While Lloyd Lewis composed his book, Sherman: Fighting Prophet—which advanced a romantic, one-sided, and severely erroneous view of William T. Sherman—Otto Eisenschiml was arguing for a more scientific investigation of the American Civil War and its participants. Although he still fell into the trap by believing much of Grant’s Memoirs, Eisenschiml’s method and many of his conclusions help us reach a more correct account of that conflict.
I just read a draft introduction which he had written explaining his approach:
Unless you are interested in the truth about the Civil War, do not read this book.
Orthodox history rests on the testimonies of contemporaries who, unfortunately, have frequently suppressed or distorted the truth. One may read in the biography of Senator Chandler of Michigan, for instance, that “the secret history of these exciting [Civil War] days, . . . concealing many startling revelations, has yet been sparingly written; it is doubtful if the veil will ever be more than slightly lifted”.[sic, here and following] And his colleague, Senator Wade of Ohio, told a reporter that “If I tell the whole truth I shall blast too many reputations”.
Nor can all military writers of that period be trusted. In his Memoirs Sherman remarked cynically that “the truth is not always palatable, and should not always be told”. General Meade was still more outspoken , when he wrote that “I don’t believe the truth will ever be known, and I have a great contempt of History”. Don Piatt, soldier, diplomat, and historian, agreed. “History . . . as a pleasant fiction is more acceptable than a naked fact”, he mused, “and . . . the historian shapes his wares . . . to suit the customers . . . . Our chronicles are only a duller sort or fiction . . . . Popular beliefs, in time . . . create gods and devils . . .” These words were written some seventy years ago, but could just as well be written today.
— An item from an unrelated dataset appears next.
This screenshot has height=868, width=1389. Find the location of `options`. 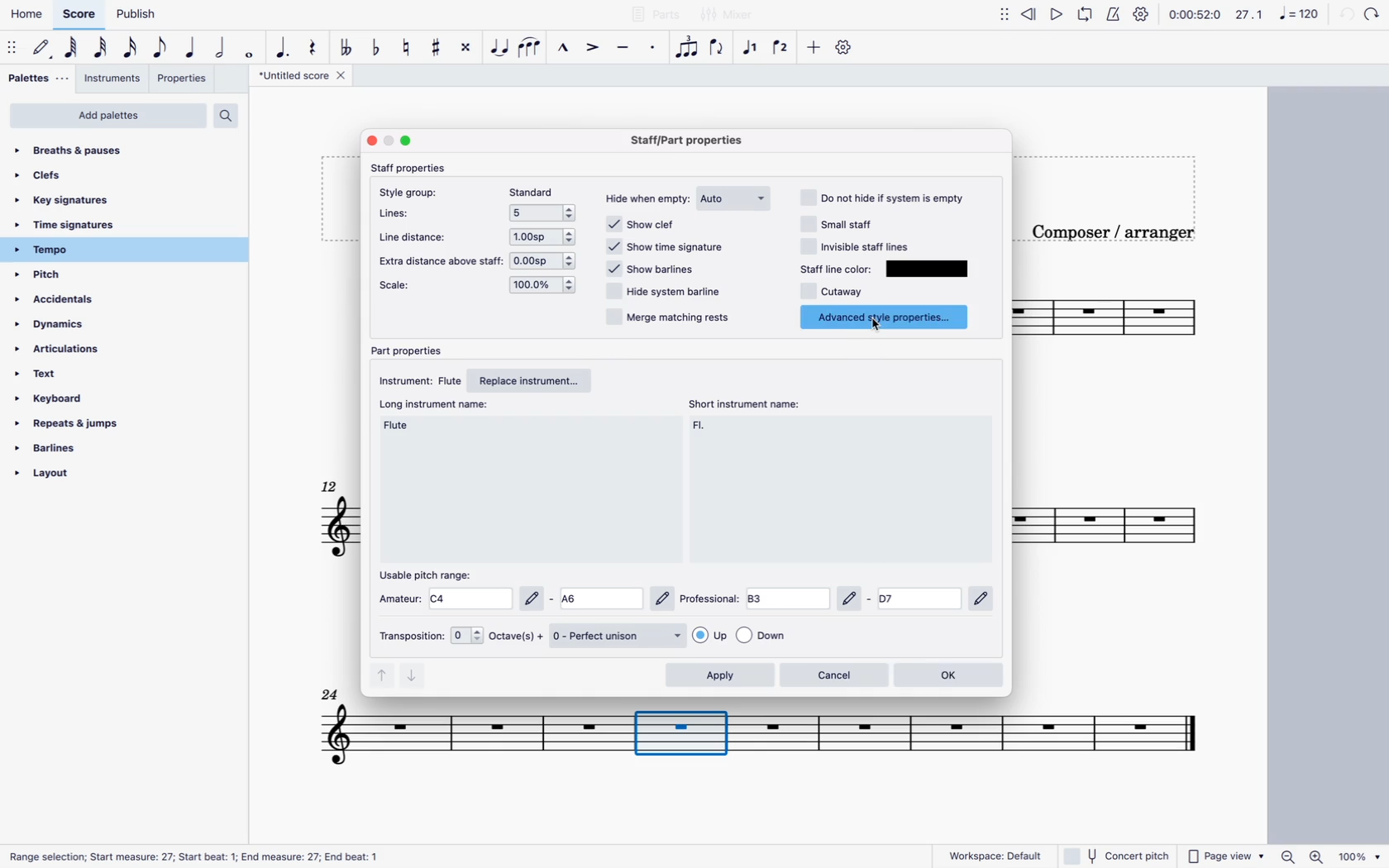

Should historical truth ever be told? Is it worth the price? Shall we disturb some of our school-book traditions by laying bare their falsity, and dare we disclose the shortcomings of our national heroes? The question can be argued honestly and intelligently both ways, and everyone has to find the answer for himself. As a member of the New York Academy of Sciences, the National Research Council, the American Institute of Chemists and a fifty-odd-years member or the American Chemical Society, I lean toward the scientific rather than the emotional approach. But I have no desire to convert others to my view.
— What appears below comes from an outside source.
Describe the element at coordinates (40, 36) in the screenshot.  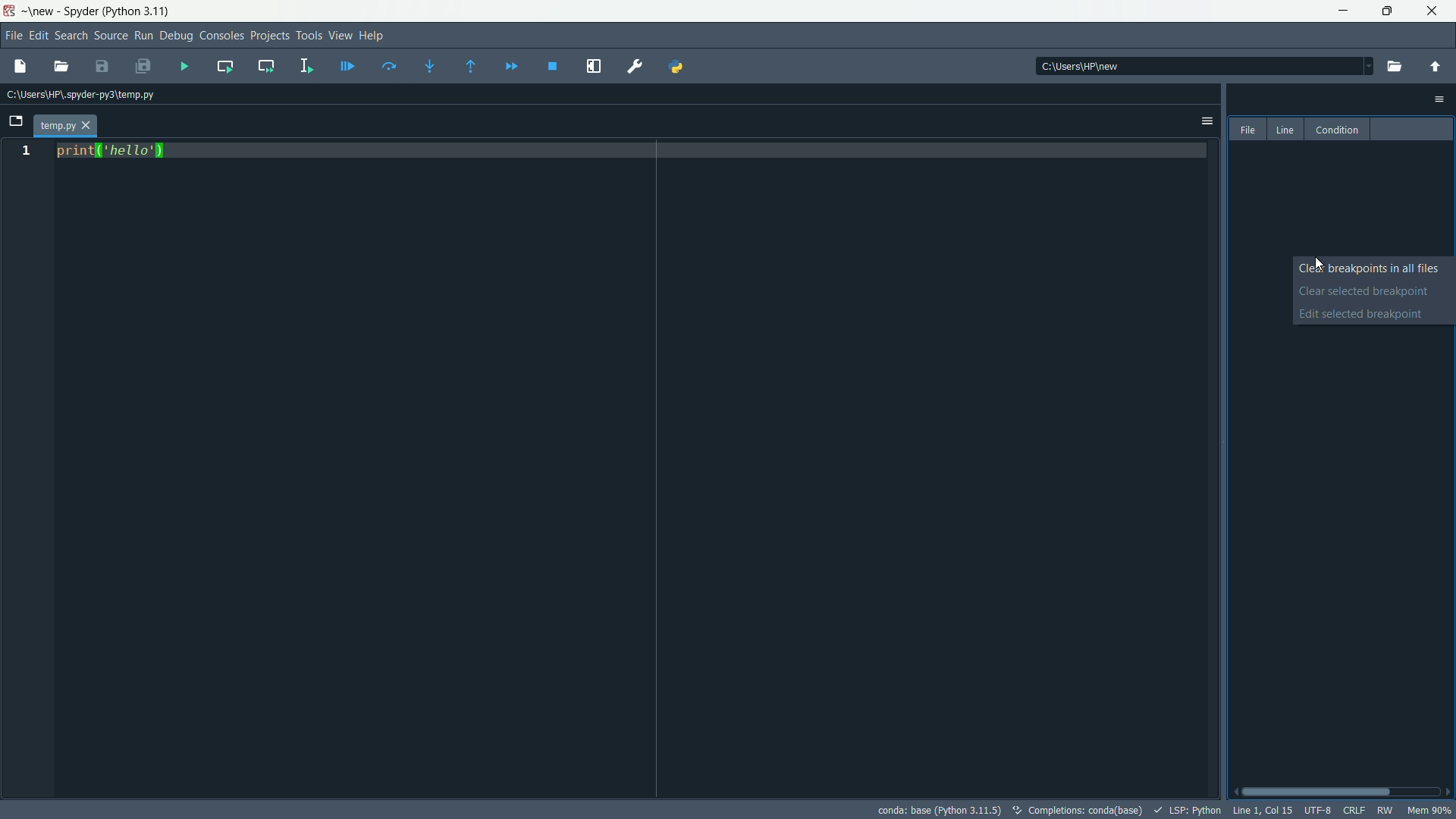
I see `edit menu` at that location.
“History is not history, unless it is the truth”, Lincoln wrote to Herndon in 1856. If you agree, I herewith invite you into my historical laboratory; before you enter, however, divest yourself of all preconceived opinions and notions, your gods and your devils. You will witness important personages and events of the Civil War being put into test-tubes, to be analyzed without bias, fear or favor. Whether the results will please or shock you, whether some reputations will be enhanced or made to suffer, depends entirely on what the evidence is going to show.